§ Written instruction 1: In the forum thread about selling on Amazon, can you copy the text word for word from "1\. China isn't" up to and including "to be luck."?
§ Written instruction 2: Can you pick up the forum thread about selling on Amazon after its final sentence and continue writing it?

[BEGIN Passage to read]

I totally agree with you that the Amazon review system needs a complete
overhaul. I've had fake reviews from competitors damaging my sales, and have
seen people get hundreds of reviews in a few hours. The issue is that it's too
easy to leave a fake review (you don't even need to buy the product), and too
few customers leave a real one. Less than 1%.

------
gregpilling
I have a small factory in Arizona, and we sell products on Amazon as well as
through multiple other distribution channels. A few thoughts came to mind
while reading this:

1\. China isn't the only place to get stuff made. Look locally. We manufacture
our products, as well as products for two other companies who also sell
partially on Amazon. You probably have local contract manufacturers like us
who would appreciate a chance to compete with China. We use lots of
automation, and we are cheaper than China on heavier metal goods (over 20
lbs). We are also cheaper in small runs, or MOQ is typically 1; in China it is
often 1000. You probably have someone near you that can do the same.

2\. Getting a hit product isn't easy. Mostly it seems to be luck.

[END Passage to read]
[BEGIN Extracted data]

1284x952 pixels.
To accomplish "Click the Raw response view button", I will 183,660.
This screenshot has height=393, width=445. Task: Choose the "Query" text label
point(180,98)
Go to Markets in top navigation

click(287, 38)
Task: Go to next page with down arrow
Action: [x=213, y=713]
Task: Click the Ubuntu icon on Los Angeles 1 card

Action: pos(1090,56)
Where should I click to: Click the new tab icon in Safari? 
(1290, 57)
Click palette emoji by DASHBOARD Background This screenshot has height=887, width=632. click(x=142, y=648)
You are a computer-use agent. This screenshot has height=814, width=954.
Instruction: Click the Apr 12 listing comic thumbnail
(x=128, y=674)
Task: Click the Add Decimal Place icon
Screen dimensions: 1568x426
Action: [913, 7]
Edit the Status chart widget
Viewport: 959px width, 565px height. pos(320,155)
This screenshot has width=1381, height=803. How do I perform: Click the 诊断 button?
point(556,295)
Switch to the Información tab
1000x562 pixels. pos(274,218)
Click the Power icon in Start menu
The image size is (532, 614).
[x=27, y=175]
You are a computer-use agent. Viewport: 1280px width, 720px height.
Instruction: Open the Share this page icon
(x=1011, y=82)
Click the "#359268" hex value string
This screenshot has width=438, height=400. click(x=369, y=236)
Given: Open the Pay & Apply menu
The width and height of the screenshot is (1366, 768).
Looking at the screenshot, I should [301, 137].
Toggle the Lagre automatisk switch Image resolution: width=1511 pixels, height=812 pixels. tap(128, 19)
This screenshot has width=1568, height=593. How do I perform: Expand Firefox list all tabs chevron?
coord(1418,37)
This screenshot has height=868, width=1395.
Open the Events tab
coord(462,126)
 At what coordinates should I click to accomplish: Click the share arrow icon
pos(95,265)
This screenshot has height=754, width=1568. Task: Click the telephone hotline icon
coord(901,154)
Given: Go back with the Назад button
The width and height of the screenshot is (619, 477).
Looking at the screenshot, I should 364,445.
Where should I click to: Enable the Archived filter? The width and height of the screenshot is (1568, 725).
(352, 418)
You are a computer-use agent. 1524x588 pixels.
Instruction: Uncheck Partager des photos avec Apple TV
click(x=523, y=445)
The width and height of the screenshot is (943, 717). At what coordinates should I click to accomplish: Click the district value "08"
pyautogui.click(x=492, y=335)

[END Extracted data]

§ Reply 1:
1\. China isn't the only place to get stuff made. Look locally. We manufacture
our products, as well as products for two other companies who also sell
partially on Amazon. You probably have local contract manufacturers like us
who would appreciate a chance to compete with China. We use lots of
automation, and we are cheaper than China on heavier metal goods (over 20
lbs). We are also cheaper in small runs, or MOQ is typically 1; in China it is
often 1000. You probably have someone near you that can do the same.

2\. Getting a hit product isn't easy. Mostly it seems to be luck.

§ Reply 2:
Manufacturing is like software development; sometimes you have to iterate for
a while before it all clicks with the customer. Once it clicks, its off like a
rocket. One basic path to a hit product is to create a product that is a
combination of others. I have a friend who makes a kit out of a bunch of
specialty tools for EMT. His is the only kit on the market and is a great
seller for him. Another friend had great success with an automotive accessory
this Christmas season on Amazon. He sold up to 50 units a day, that season he
sold 3000+ units. He was #1 on the “top seller” list. Don’t forget that he had
to have 3000 units in stock before this; that is a huge gamble if you are just
starting out.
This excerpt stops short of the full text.